Before I clarify this further, here’s a table that estimates the amount of fuel that generators consume to produce 1 kilowatt-hour (kWh) of energy, operating at different percentages of their capacity, for different types of fuel:
| Fuel Type | Consumption at 25% Running Capacity | Consumption at 50% Running capacity | Consumption at 100% Running capacity |
| Gasoline | 0.28 – 0.32 US Gal/kWh (1 – 1.2 liters/kWh) | 0.22 – 0.25 US Gal/kWh(0.83 – 0.94 liters/kWh) | 0.16 – 0.19 US Gal/kWh(0.6 – 0.72 liters/kWh) |
| Propane | 1.3 – 1.6 lbs/kWh (0.3 – 0.38 US Gal/kWh) | 1 – 1.2 lbs/kWh (0.23 – 0.28 US Gal/kWh) | 0.7 – 0.9 lbs/kWh (0.16 – 0.21 US Gal/kWh) |
| Diesel | 0.11 – 0.13 US Gal/kWh (0.44 – 0.5 liters/kWh) | 0.08 – 0.1 US Gal/kWh (0.32 – 0.38 liters/kWh) | 0.06 – 0.07 US Gal/kWh (0.24 – 0.28 liters/kWh) |
| Natural Gas | 0.7 – 0.9 Cu. meter/kWh (25 – 32 Cu. ft./kWh) | 0.5 – 0.65 Cu. meter/kWh (18 – 23 Cu. ft./kWh) | 0.39 – 0.48 Cu. meter/kWh (14 – 17 Cu. ft./kWh) |
Please note that these figures are rough estimates representing the amount of fuel consumed per unit of energy (kWh) produced, regardless of how big the generator is.
Bigger generators with greater capacity ratings will naturally consume more fuel producing more power, but the quantity of fuel consumed per unit of energy produced will be roughly the same.

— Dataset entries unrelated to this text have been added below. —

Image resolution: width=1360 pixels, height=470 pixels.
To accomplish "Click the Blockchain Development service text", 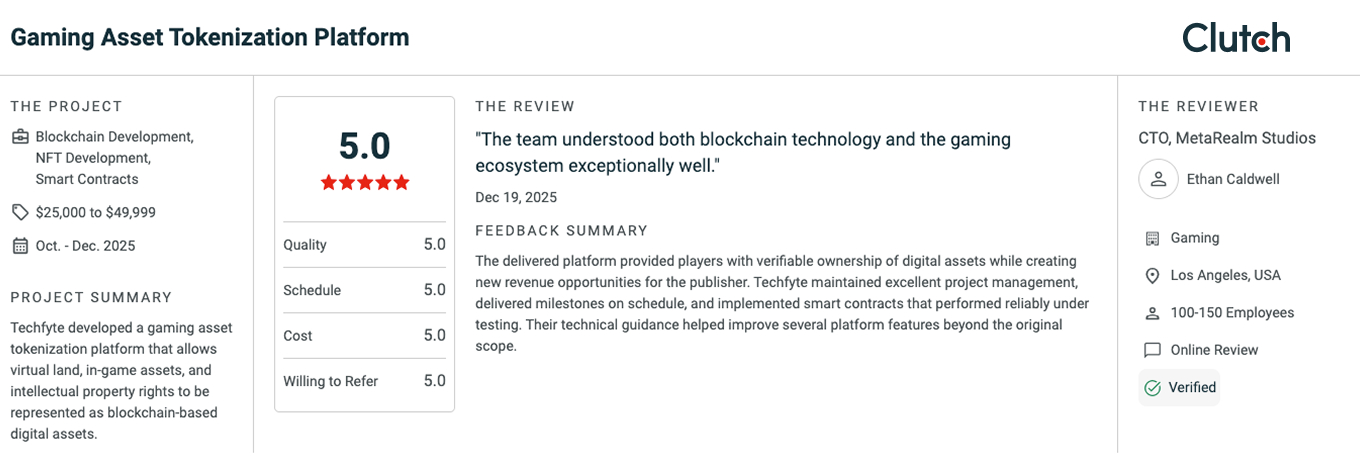I will [x=114, y=137].
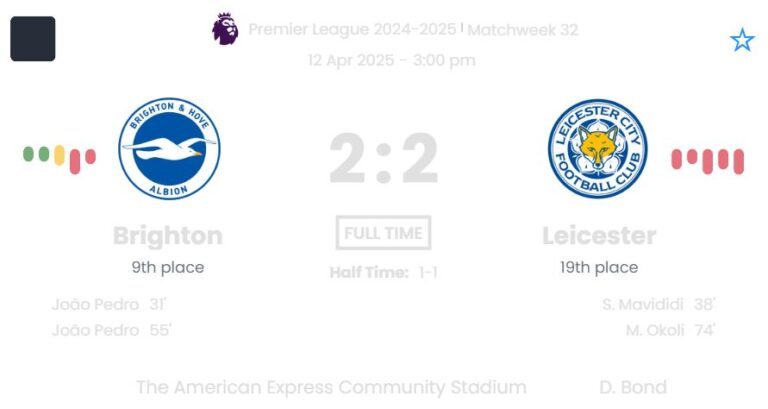Open João Pedro 55' goal entry
This screenshot has height=409, width=768.
111,330
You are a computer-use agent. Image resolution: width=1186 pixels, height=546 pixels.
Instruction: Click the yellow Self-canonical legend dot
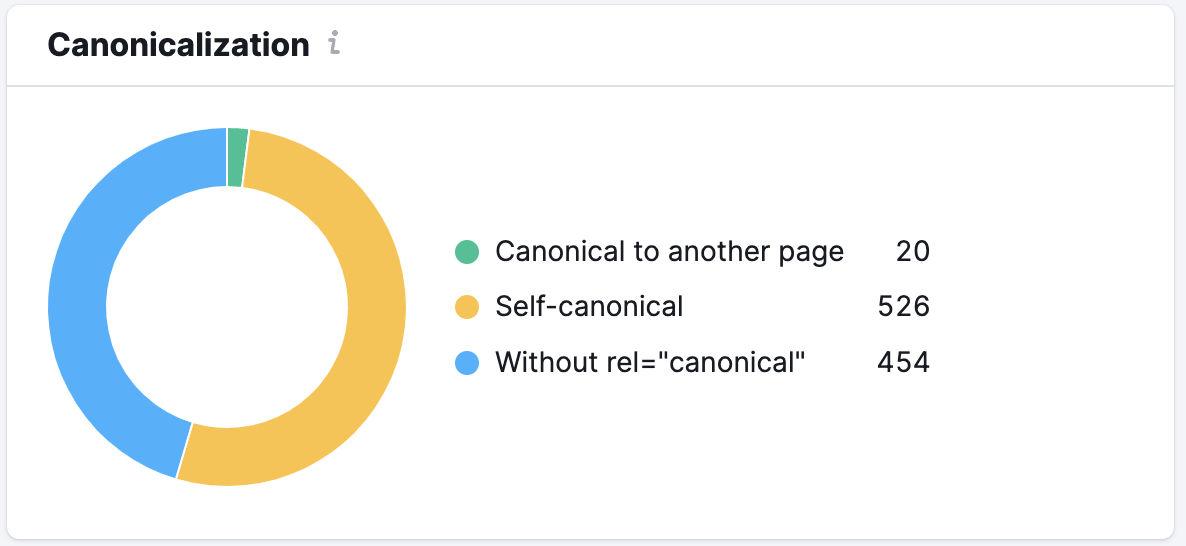(x=467, y=307)
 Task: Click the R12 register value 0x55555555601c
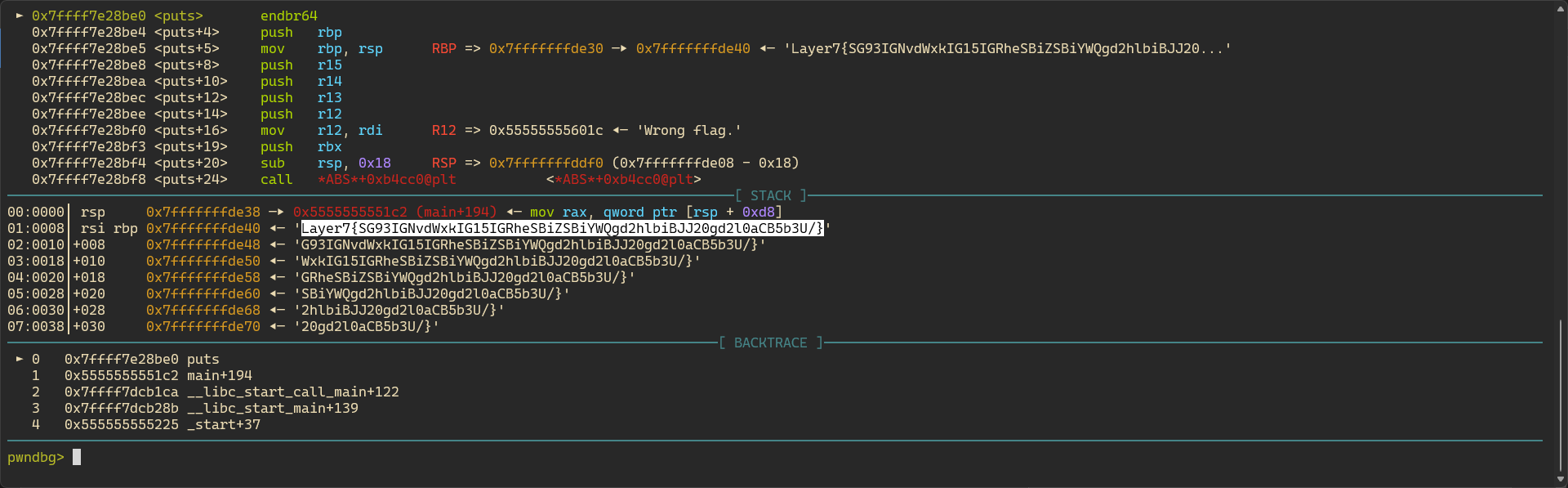(x=546, y=130)
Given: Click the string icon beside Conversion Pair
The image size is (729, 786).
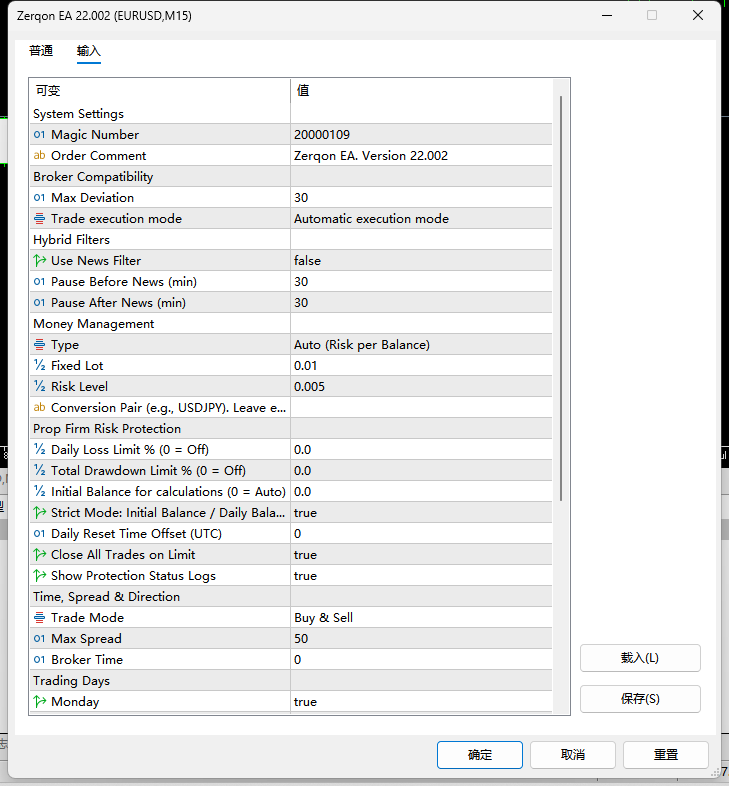Looking at the screenshot, I should pos(39,408).
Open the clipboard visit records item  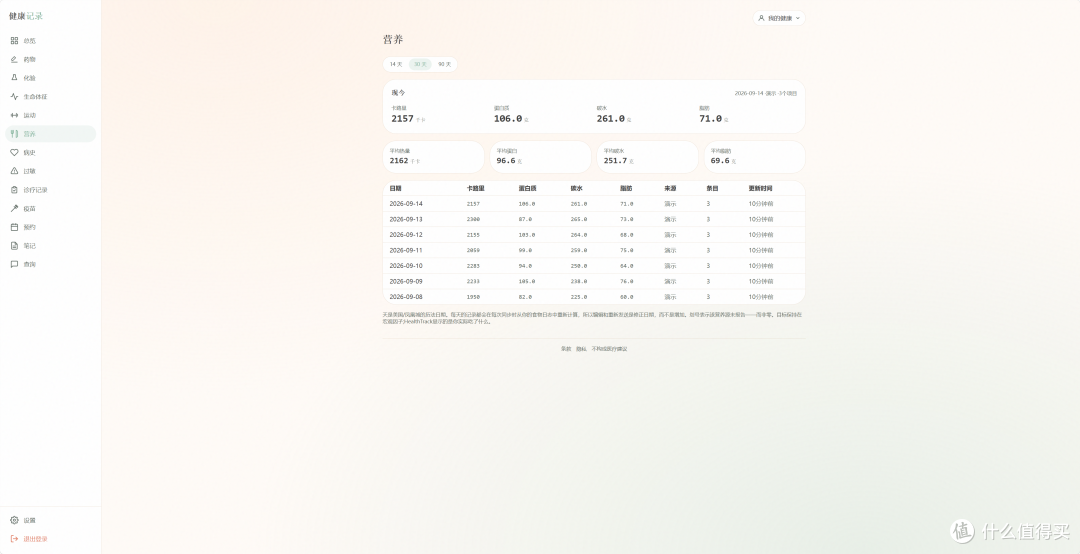(50, 189)
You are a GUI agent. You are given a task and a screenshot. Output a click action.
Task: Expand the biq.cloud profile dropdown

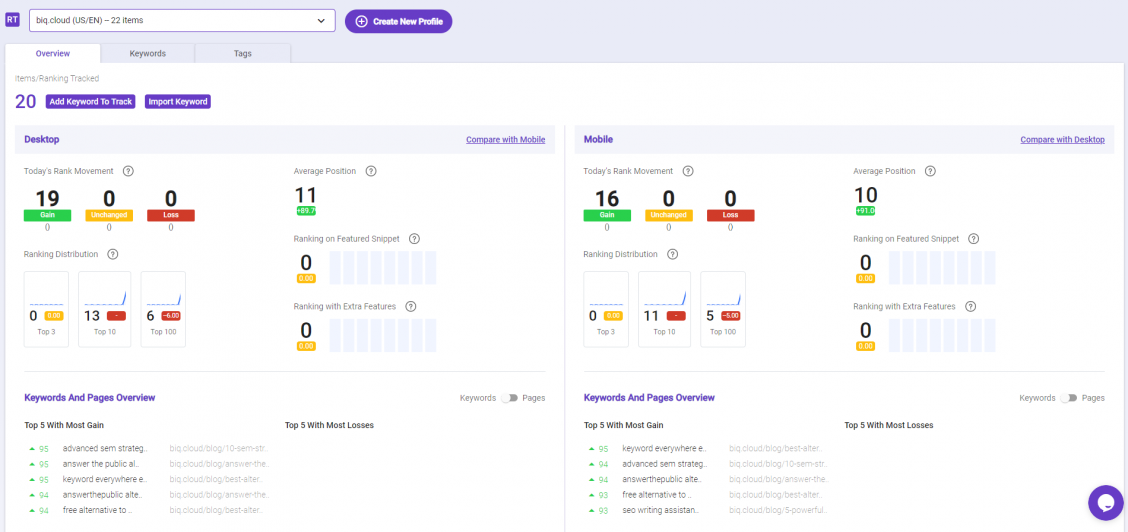click(x=182, y=20)
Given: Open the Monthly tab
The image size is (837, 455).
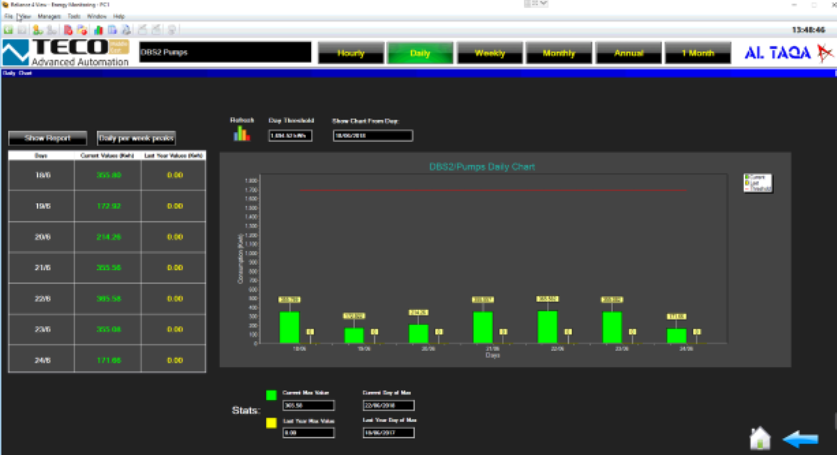Looking at the screenshot, I should point(558,53).
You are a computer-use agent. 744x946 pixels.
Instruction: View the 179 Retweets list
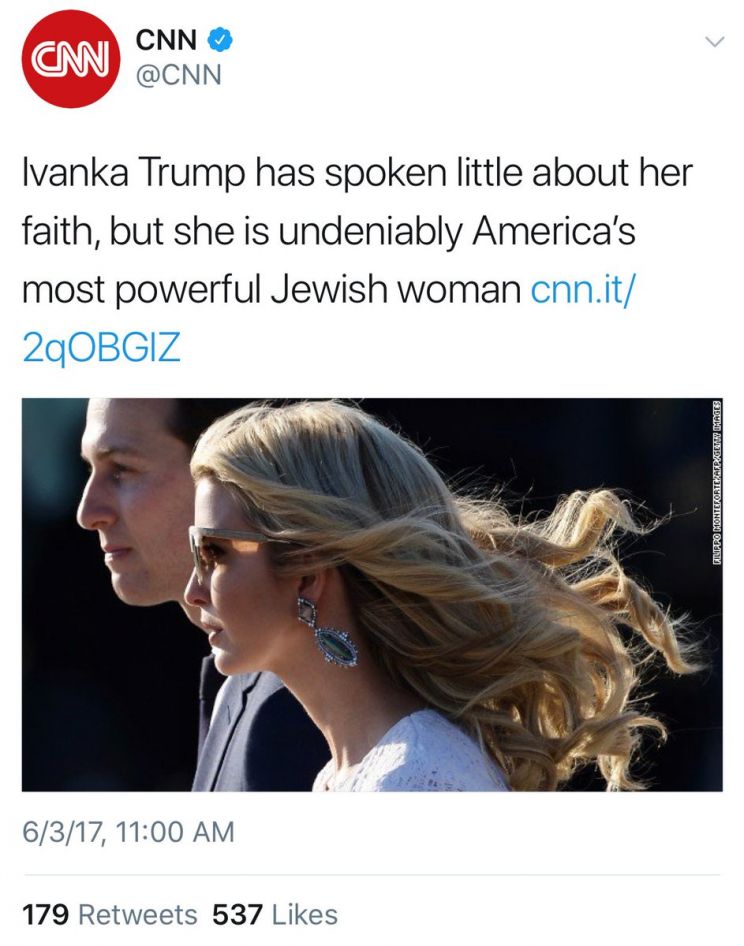[110, 915]
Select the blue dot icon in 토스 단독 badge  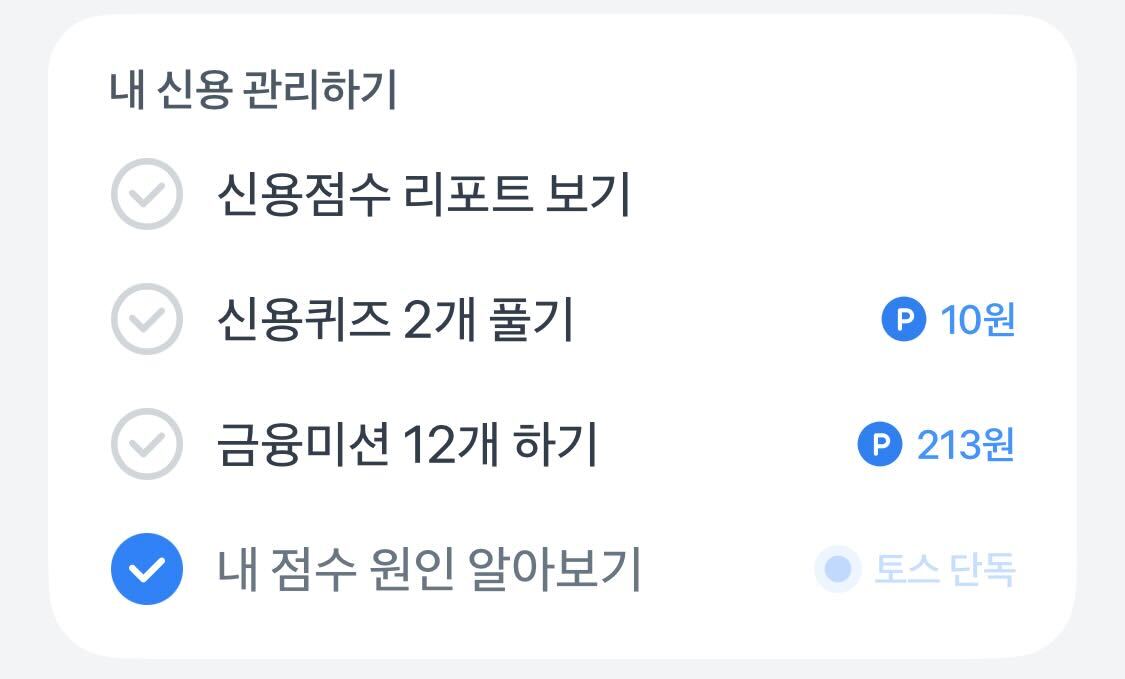click(x=836, y=570)
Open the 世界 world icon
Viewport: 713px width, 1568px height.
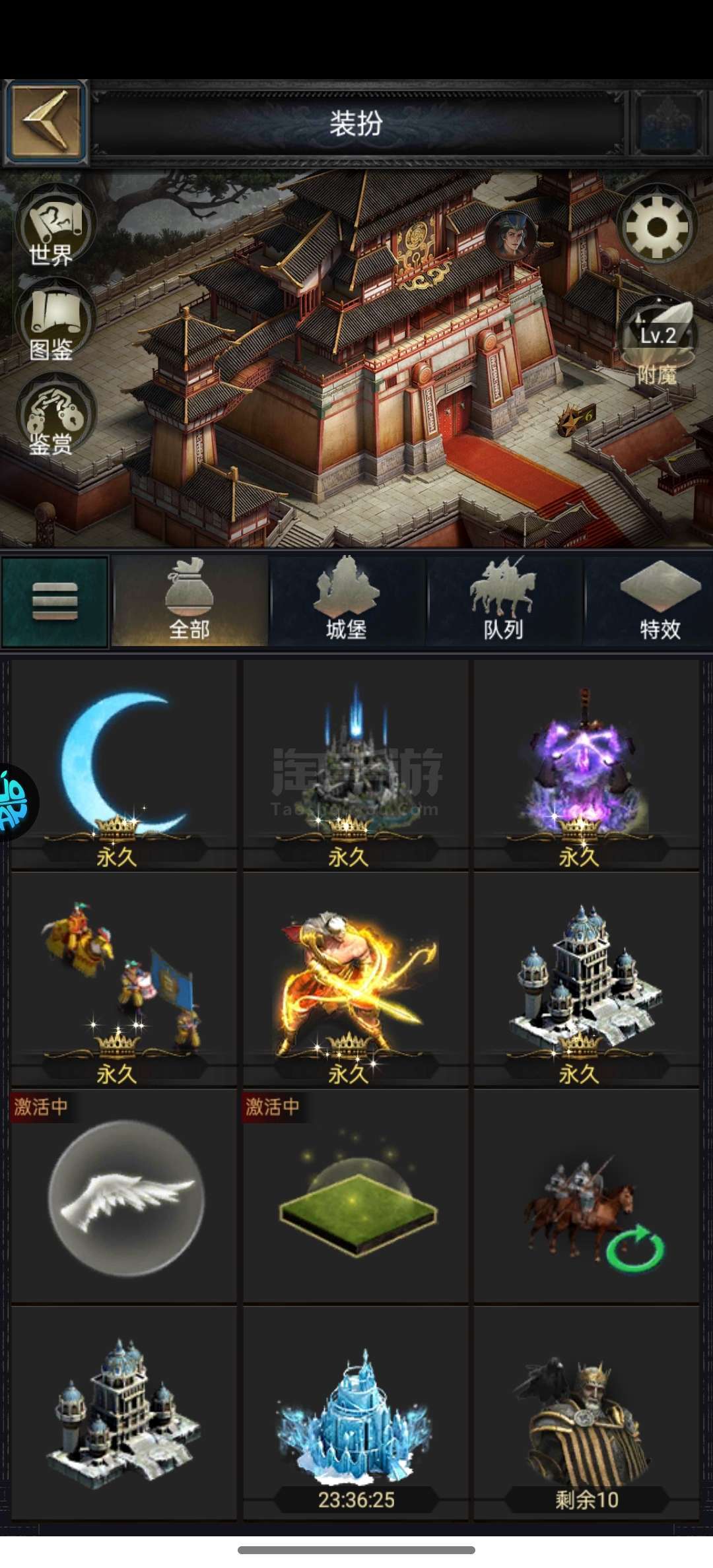pos(54,228)
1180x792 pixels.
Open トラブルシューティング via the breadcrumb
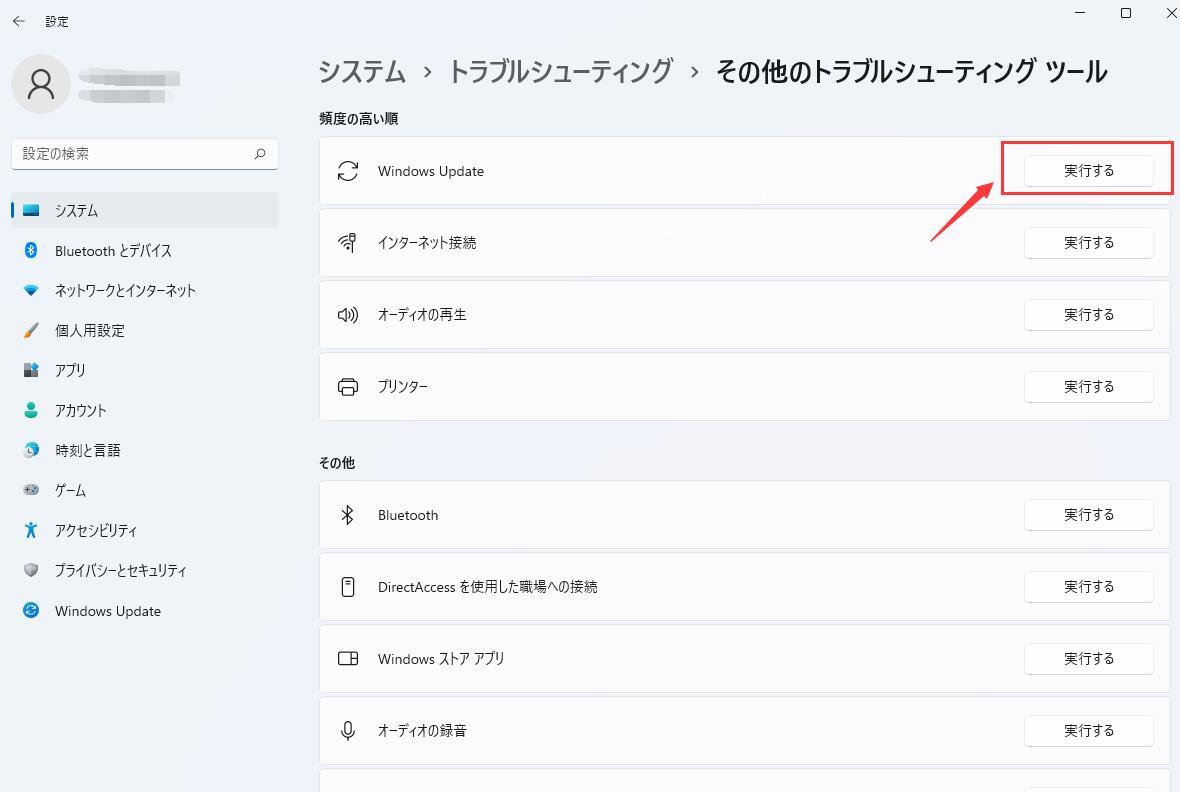coord(562,72)
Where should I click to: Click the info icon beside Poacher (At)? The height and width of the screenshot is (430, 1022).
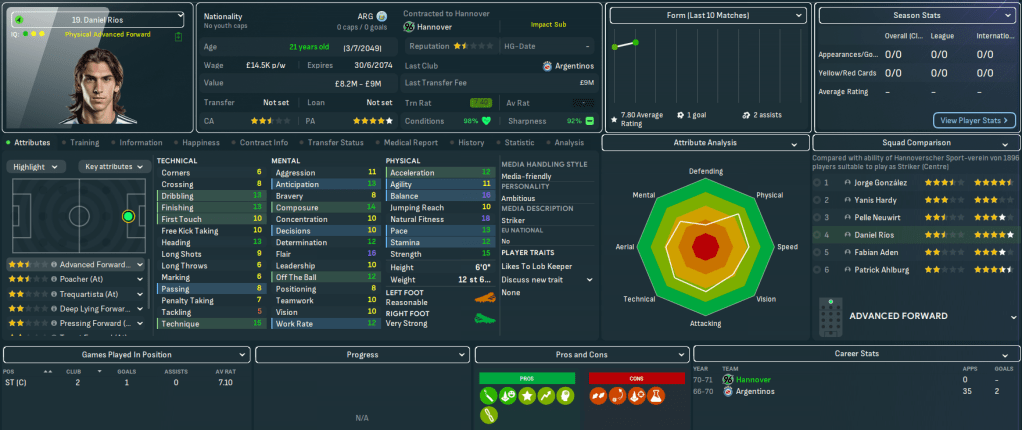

For example, a 10,000-watt (10 kW) gas generator producing 10,000 Watts of power, will consume approximately 1.8 gallons of gas per hour and will produce 10 kWh of energy per hour.
A 5,000-watt (5 kW) gas generator producing 5,000 Watts of power, will consume approximately 0.9 gallons of gas per hour and will produce 5 kWh of energy per hour.
The 10 kW generator consumes twice the amount of fuel per hour compared to the 5 kW generator, but in turn, produces twice the amount of energy. Since both of these generators are operating at 100% capacity, they’ll consume roughly the same amount of fuel per kWh of energy that they produce.
1.8 Gal/hour ÷ 10 kWh/hour = 0.9 Gal/hour ÷ 5 kWh/hour = 0.18 Gal/kWh
However, if the 10 kW generator now only produces 5,000 Watts of power, which represents 50% of its capacity, it will use more like 1.2 gallons of gas per hour to produce 5 kWh of energy per hour. Operating at 50% capacity, the generator will now consume more fuel per kWh that it produces:
1.2 Gal/hour ÷ 5 kWh/hour = 0.24 Gal/kWh
This is another reason that you should consider installing a soft starter kit on your heat pump, as it would reduce the size of the generator that you need and make you more fuel-efficient.